• [Work to be completed] Could you copy each line of the listing below that has the word "computer"?

= = = = =

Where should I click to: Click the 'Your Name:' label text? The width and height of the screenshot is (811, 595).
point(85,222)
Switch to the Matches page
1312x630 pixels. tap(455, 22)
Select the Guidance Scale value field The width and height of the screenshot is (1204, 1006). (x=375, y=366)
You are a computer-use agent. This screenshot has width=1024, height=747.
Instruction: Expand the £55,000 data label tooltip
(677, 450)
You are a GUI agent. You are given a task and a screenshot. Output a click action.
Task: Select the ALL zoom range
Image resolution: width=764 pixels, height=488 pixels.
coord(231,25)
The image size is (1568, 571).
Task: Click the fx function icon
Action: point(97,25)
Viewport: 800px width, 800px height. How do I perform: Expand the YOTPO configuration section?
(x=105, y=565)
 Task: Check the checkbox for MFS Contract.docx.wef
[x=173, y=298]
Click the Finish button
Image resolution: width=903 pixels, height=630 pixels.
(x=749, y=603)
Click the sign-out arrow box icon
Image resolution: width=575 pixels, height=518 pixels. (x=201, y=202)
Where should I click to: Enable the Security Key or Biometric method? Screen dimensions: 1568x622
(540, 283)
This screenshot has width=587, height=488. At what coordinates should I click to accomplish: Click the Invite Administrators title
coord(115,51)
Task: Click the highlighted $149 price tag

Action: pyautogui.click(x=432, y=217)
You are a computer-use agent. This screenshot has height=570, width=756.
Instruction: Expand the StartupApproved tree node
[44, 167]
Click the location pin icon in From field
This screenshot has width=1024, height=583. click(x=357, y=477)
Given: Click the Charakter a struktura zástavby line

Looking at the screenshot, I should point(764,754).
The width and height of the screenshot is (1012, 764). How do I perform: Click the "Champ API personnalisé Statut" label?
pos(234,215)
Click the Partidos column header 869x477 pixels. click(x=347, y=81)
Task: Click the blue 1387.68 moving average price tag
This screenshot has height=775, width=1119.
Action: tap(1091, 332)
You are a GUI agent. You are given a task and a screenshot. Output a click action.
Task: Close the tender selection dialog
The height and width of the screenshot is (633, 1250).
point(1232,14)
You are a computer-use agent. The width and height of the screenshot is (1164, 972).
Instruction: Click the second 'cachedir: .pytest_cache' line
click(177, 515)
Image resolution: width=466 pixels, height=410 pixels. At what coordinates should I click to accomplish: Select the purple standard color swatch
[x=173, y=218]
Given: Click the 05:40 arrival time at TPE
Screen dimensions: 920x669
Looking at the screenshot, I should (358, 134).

= = = = =

• [Response box]
You are a computer-use agent. This screenshot has width=1024, height=747.
You are a computer-use agent. This screenshot has height=570, width=756.
You are a computer-use agent. The width and height of the screenshot is (1164, 972).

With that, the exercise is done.